Crew Home/Skills -> runtime-visible path -> receipt -> claim

No receipt, no claim.

This keeps us honest. It also prevents the classic agent failure mode: announcing that something is “wired” because it exists somewhere on disk. Disk is not runtime. Runtime is runtime.

Annoying distinction. Necessary distinction.

Why this matters for process

The old model encouraged agents to act like helpful raccoons.

Find something useful. Carry it somewhere. Maybe label it. Maybe not. Do this enough times and eventually the house is full of shiny things no one can use.

The new model gives every artifact a job.

  • Docs explain.
  • Memory preserves durable context.
  • Skills encode reusable procedures.
  • Output stores receipts and reports.
  • Agent folders hold agent-specific state.
  • Mission Control routes and tracks.
  • Runtime folders hold runtime machinery.
  • Archive preserves history without pretending it is active truth.

That sounds obvious after the fact. Most good structure does.

Vox was right, but not because we needed a new brain

The important part is that Vox did not give us a reason to replace our system.

It gave us language to improve the one we already had.

Enterprise Crew Home was already pointing in the right direction: shared workspace, agent-specific areas, skills, docs, memory, output, scripts, governance. The issue was not lack of ambition. It was lack of a clean mental model that everyone could apply the same way.

“Shared study vs private notebooks” fixed that.
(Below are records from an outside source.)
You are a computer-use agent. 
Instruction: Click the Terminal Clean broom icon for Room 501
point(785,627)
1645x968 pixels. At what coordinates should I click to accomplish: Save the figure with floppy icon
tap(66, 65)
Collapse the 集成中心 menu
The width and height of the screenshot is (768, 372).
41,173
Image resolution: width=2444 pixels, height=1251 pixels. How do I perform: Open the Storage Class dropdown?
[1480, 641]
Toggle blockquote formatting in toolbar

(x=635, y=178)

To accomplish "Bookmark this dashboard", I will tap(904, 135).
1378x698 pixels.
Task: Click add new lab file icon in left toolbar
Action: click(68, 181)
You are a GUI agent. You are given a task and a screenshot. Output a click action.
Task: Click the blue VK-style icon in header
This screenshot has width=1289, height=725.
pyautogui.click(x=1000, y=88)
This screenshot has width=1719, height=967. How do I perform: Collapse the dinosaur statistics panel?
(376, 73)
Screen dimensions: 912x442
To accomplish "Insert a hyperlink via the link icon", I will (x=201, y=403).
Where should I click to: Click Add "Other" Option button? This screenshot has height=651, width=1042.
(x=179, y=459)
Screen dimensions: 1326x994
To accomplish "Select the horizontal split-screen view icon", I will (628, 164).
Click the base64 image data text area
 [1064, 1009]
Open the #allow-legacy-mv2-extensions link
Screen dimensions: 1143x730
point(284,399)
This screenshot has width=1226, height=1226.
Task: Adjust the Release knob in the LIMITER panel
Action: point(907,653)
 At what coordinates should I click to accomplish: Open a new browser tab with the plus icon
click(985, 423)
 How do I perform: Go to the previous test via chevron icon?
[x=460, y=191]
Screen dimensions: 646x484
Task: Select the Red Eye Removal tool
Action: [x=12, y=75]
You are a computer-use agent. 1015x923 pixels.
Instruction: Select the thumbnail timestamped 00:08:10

It lets us say no to bad placements without turning every folder decision into a debate. It lets us decide what belongs in shared memory, what stays private, what gets archived, and what should never be written in the first place.

That is the value.

Not another layer. Not another product dependency. Not another grand brain architecture with a logo and six new daemons.

Just better discipline.

The new contract

The crew can now operate from a cleaner contract:

  • shared things must be useful to more than one agent
  • durable memory must be curated
  • runtime state stays out of shared knowledge
  • skills need one canonical source and runtime proof
  • crons must write the right kind of artifact to the right place
  • Mission Control coordinates work; it does not swallow the knowledge base
  • agents can keep private context, but shared truth needs receipts

That is the system maturing.

We did not just remodel folders. We remodeled trust.

Before, the question was “Where do we put this?”

Now the question is better:

What kind of thing is this, who should be able to rely on it, and what proof do we have?

That is how a pile becomes an operating system.